*CONSIGNE A*
Reproduisez à l'identique, dans le texte sur la crise de leadership ambazonienne, tout ce qui va de « Quelque temps après » jusqu'à « à la cause[7]. ».
*CONSIGNE B*
Dans le texte sur la crise de leadership ambazonienne, condensez sous forme de liste le paragraphe qui commence par « Le 13 octobre 2020 », en conservant ses faits essentiels.

--- TEXTE À LIRE ---

Il m'incombe, en tant que serviteur et leader fiduciaire, d'apporter réparation aux Ambazoniens du Cameroun méridional, à leur lutte et à leur nation, de leur lente descente vers une note de bas de page de notre propre histoire.
Par la présente, je déclare et ordonne que le cabinet intérimaire soit immédiatement dissous et que le cabinet qui était en fonction le 5 janvier 2018, lorsque moi-même et une partie de la direction ont été enlevés, soit reconstitué, restauré et réactivé. »
Quelque temps après avoir fait cette déclaration, Ayuk Tabe a contacté l'ancien parlementaire du Front social démocrate (SDF) Wirba Joseph, lui demandant d'assumer la direction de la révolution. Wirba a décliné la demande, estimant que le gouvernement provisoire était une « structure imaginaire » et nuisait à la cause[7].
Cependant, le cabinet dirigé par Sako n'a pas reconnu l'autorité d'Ayuk Tabe pour congédier le cabinet intérimaire, et a par conséquent refusé de démissionner. En juin 2019, le Conseil de restauration de l'Ambazonie a « destitué » Ayuk Tabe pour « faute de trahison », et a déclaré qu'il avait perdu son mandat pour parler au nom de l'Ambazonie[8].
La crise de leadership a compliqué les allégeances déjà délicates entre les mouvements séparatistes. Le Conseil de gouvernement de l'Ambazonie (AGovC), qui a traditionnellement eu une relation compliquée avec le gouvernement intérimaire, a exprimé son soutien à Ayuk Tabe[9]. Wirba Joseph a qualifié d'« absurde » la destitution d'Ayuk Tabe[7]. En novembre 2019, des sources pro-séparatistes ont rapporté que Sako et ses partisans avaient changé son titre de président intérimaire par intérim en président, visant à remplacer définitivement Ayuk Tabe même si ce dernier devait un jour être libéré[10].
Le 13 octobre 2020, Ayuk Tabe a appelé de sa prison à Yaoundé pour régler le différend et coopérer contre le Cameroun[11]. Le Président Ikome Sako a réitéré son refus de reconnaître le cabinet d'Ayuk Tabe, déclarant qu'« il n'y a qu'un seul gouvernement intérimaire ». Il a en outre insisté pour qu'Ayuk Tabe déclare la dissolution de son cabinet avant que toute réconciliation puisse avoir lieu[12],[13].
En février 2022, Sako a ordonné la suspension du Conseil de restauration, l'organe législatif du gouvernement provisoire. Le Conseil de restauration a ensuite destitué Sako, élargissant ainsi la longue crise de leadership ambazonien[14]. Lors de sa réunion à Washington DC, du 10 au 13 mars 2022, la deuxième Conférence stratégique des parties prenantes de l'Ambazonie a transformé le Conseil de restauration en une Chambre des représentants intérimaire élue dans les 13 comtés de l'Ambazonie et a réaffirmé le soutien de Sako en tant que président de l'Ambazonie. Dans le même temps, le Conseil de restauration a déclaré Marianta Njomia comme remplaçante de Sako[15].

--- DONNÉES PRÉSENTÉES ---

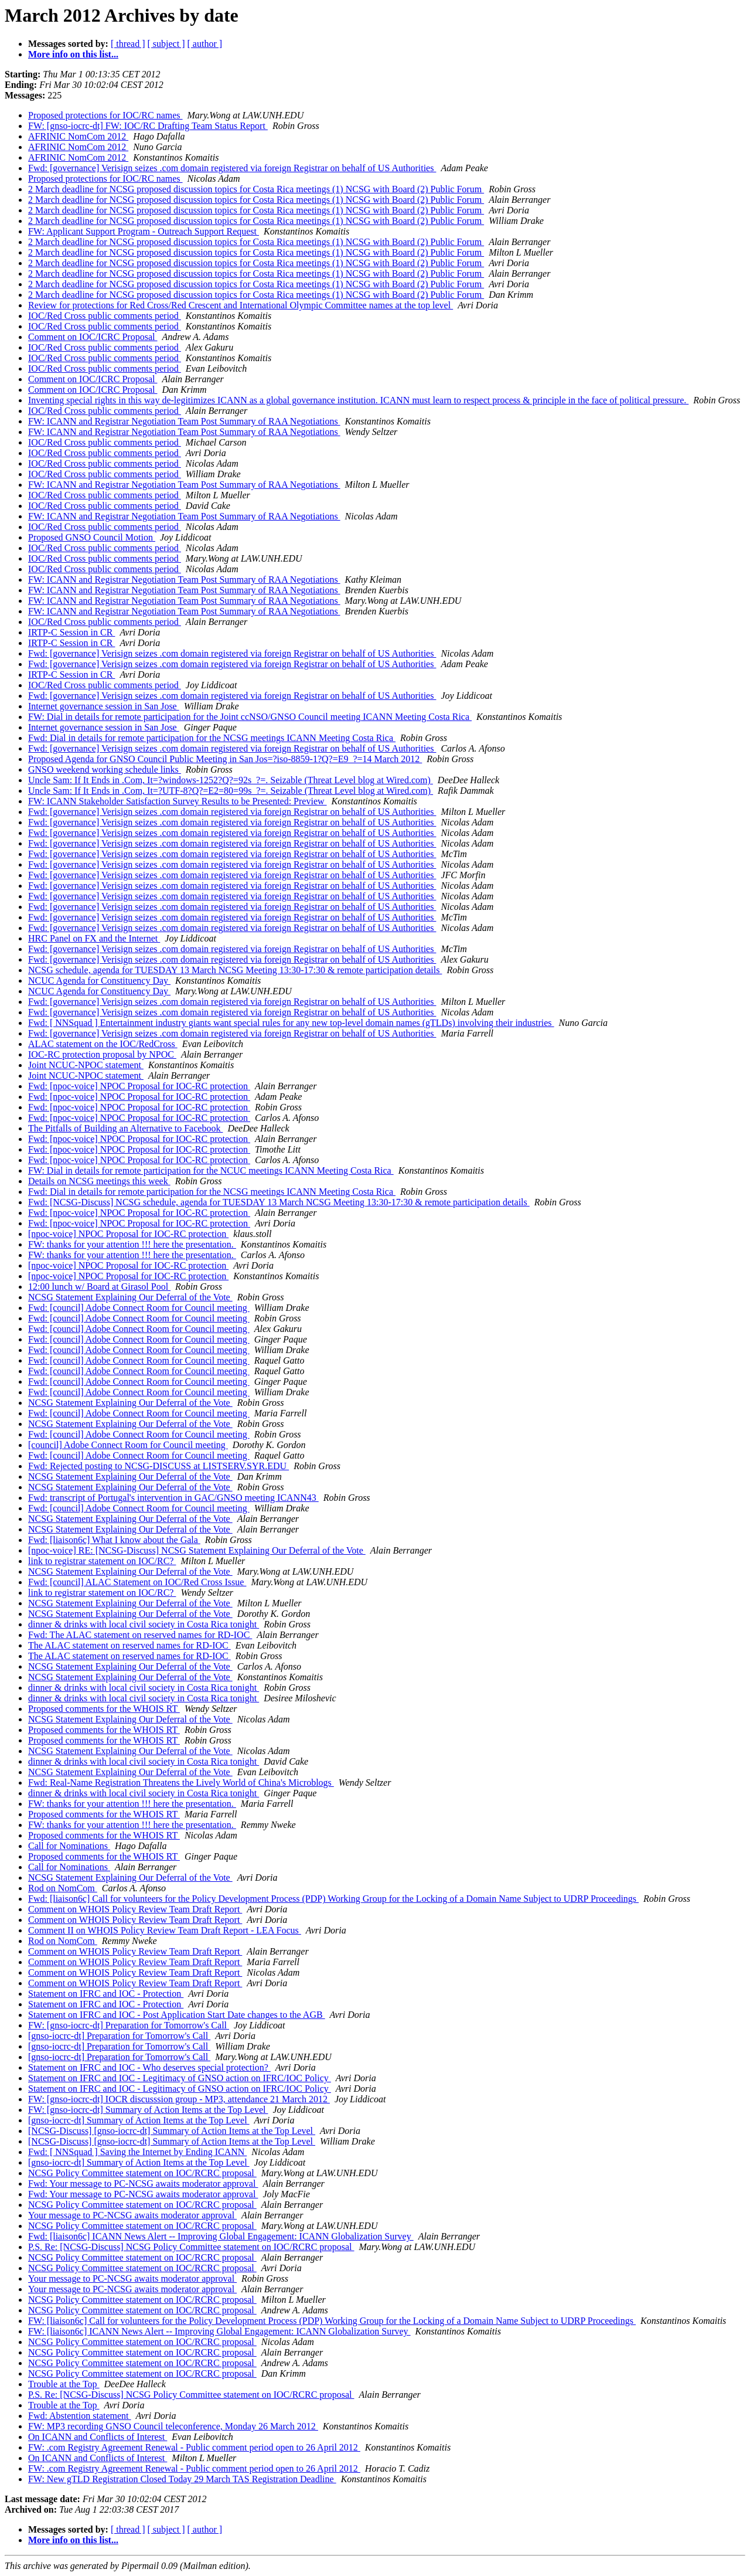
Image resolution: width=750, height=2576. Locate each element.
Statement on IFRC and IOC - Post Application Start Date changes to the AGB (176, 2015)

---

*CORRIGÉ A*
Quelque temps après avoir fait cette déclaration, Ayuk Tabe a contacté l'ancien parlementaire du Front social démocrate (SDF) Wirba Joseph, lui demandant d'assumer la direction de la révolution. Wirba a décliné la demande, estimant que le gouvernement provisoire était une « structure imaginaire » et nuisait à la cause[7].

*CORRIGÉ B*
- Le 13 octobre 2020, depuis sa prison à Yaoundé, Ayuk Tabe appelle à régler le différend et à coopérer contre le Cameroun.
- Le président Ikome Sako refuse toujours de reconnaître le cabinet d'Ayuk Tabe et affirme qu'il n'existe qu'un seul gouvernement intérimaire.
- Sako exige qu'Ayuk Tabe déclare la dissolution de son cabinet avant toute réconciliation.